* [Exercise description]
Check each line of the records for "target"; collect those that have it.

[Items from a data source]
=== Section Start ===
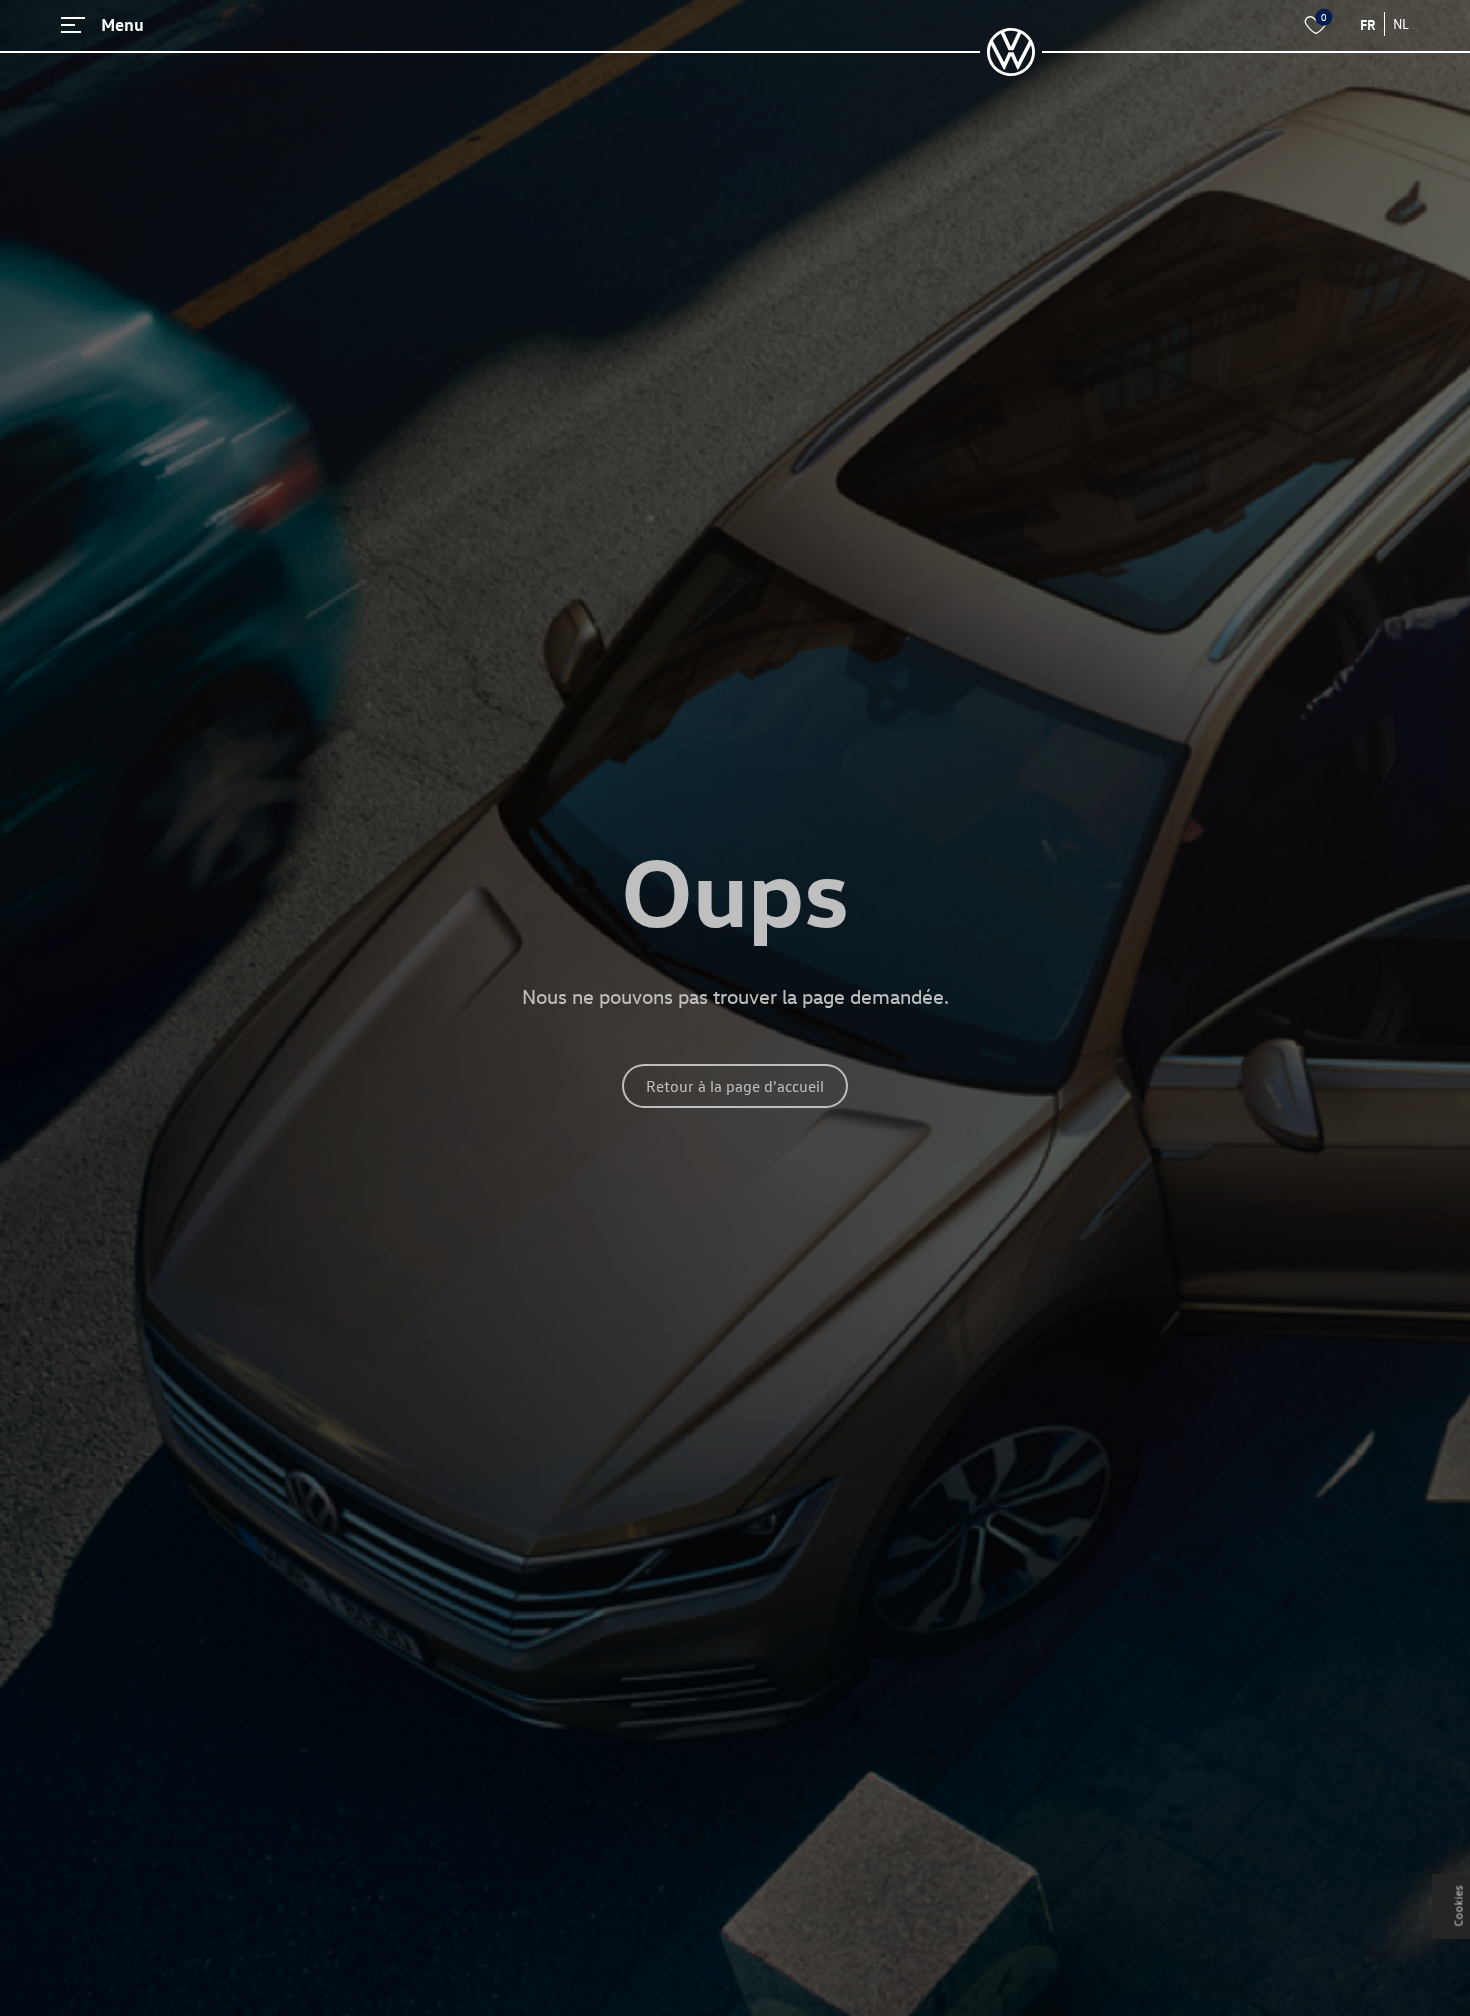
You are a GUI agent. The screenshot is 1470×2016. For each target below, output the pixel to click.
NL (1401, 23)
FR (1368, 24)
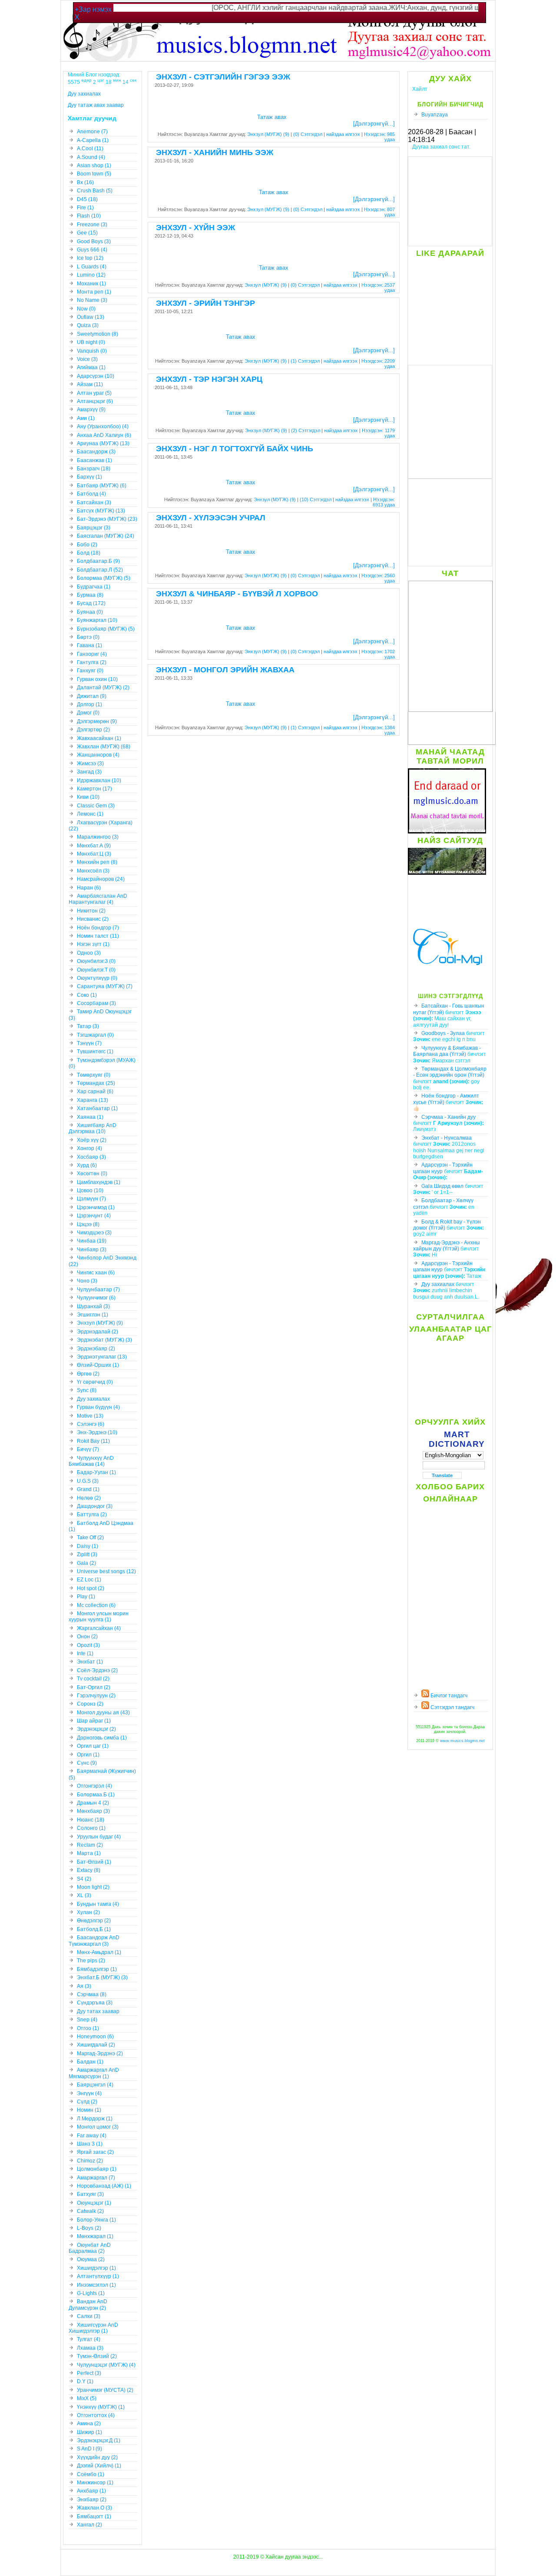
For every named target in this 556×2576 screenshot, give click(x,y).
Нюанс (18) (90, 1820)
=== Section End ===
=== Section Start ===
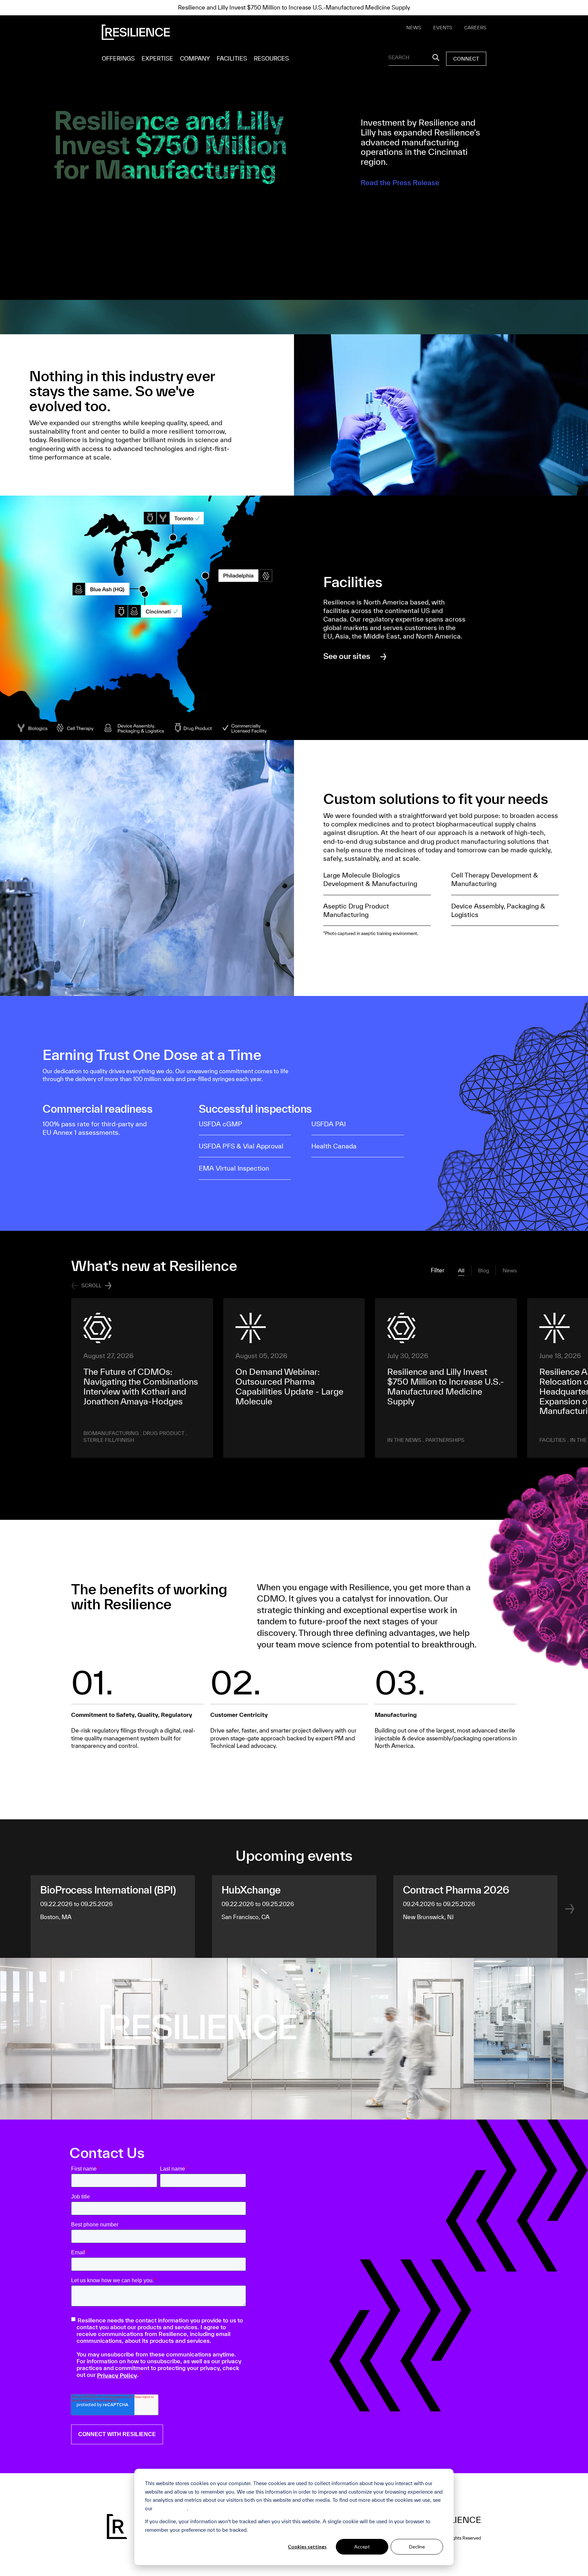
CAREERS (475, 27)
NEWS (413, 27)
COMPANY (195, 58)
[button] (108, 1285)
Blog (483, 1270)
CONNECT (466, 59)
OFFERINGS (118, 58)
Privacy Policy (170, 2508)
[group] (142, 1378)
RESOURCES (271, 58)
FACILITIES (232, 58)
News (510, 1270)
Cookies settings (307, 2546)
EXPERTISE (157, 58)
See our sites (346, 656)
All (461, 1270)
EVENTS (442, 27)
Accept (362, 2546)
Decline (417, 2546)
=== Section End ===
* [Output of the task]
You are a GUI agent. The screenshot is 1470×2016. For each target below, output the pixel to click.
For every named target in this 556×2576 screenshot, give click(x,y).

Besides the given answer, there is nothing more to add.